INSTRUCTIONS TO FOLLOW. Nothing but the lines from the one with "Select Videos in the sidebar" through the final line of the entries below should be written out, each exactly as given.

Stored items
--- --- ---

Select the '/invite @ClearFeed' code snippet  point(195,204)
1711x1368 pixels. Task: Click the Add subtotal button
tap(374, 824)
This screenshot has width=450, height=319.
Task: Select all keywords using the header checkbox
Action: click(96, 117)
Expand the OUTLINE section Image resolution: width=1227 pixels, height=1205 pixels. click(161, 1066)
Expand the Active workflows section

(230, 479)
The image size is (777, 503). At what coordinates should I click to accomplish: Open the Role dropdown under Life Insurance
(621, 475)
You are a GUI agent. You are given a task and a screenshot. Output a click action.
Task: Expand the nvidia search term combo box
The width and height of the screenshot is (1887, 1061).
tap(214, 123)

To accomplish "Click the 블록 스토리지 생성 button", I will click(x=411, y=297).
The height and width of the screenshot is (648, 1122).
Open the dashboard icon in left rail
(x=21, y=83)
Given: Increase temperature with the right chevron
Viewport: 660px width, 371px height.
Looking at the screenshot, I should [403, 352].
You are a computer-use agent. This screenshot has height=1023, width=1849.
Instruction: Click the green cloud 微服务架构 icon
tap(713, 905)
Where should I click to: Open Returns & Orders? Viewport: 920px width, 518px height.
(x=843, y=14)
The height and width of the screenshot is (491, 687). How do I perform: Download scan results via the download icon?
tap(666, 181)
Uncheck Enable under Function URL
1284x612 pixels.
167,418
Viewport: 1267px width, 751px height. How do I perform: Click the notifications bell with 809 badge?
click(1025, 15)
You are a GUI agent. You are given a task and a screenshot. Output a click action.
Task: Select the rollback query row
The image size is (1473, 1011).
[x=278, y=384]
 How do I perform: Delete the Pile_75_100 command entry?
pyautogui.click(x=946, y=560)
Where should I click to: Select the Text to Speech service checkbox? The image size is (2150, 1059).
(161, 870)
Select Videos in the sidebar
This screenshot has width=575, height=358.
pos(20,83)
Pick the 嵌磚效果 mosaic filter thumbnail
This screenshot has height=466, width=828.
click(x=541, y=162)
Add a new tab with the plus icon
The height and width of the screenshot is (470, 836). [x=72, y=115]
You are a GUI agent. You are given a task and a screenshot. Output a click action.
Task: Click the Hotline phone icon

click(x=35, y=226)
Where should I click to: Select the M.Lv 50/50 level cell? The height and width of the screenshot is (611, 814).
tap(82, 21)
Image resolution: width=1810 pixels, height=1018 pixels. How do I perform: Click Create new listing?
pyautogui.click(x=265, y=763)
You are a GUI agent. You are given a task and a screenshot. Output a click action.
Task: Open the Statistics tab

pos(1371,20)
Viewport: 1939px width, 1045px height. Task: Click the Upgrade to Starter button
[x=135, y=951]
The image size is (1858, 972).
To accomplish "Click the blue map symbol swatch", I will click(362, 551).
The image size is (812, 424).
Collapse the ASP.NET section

--- --- ---

PROBLEM SOLUTION.
Select Videos in the sidebar
This screenshot has width=575, height=358.
pos(20,83)
Pick the 嵌磚效果 mosaic filter thumbnail
This screenshot has height=466, width=828.
click(x=541, y=162)
Add a new tab with the plus icon
The height and width of the screenshot is (470, 836). [x=72, y=115]
You are a GUI agent. You are given a task and a screenshot. Output a click action.
Task: Click the Hotline phone icon

click(x=35, y=226)
Where should I click to: Select the M.Lv 50/50 level cell? The height and width of the screenshot is (611, 814).
tap(82, 21)
Image resolution: width=1810 pixels, height=1018 pixels. How do I perform: Click Create new listing?
pyautogui.click(x=265, y=763)
You are a GUI agent. You are given a task and a screenshot. Output a click action.
Task: Open the Statistics tab

pos(1371,20)
Viewport: 1939px width, 1045px height. Task: Click the Upgrade to Starter button
[x=135, y=951]
The image size is (1858, 972).
To accomplish "Click the blue map symbol swatch", I will click(362, 551).
The image size is (812, 424).
Collapse the ASP.NET section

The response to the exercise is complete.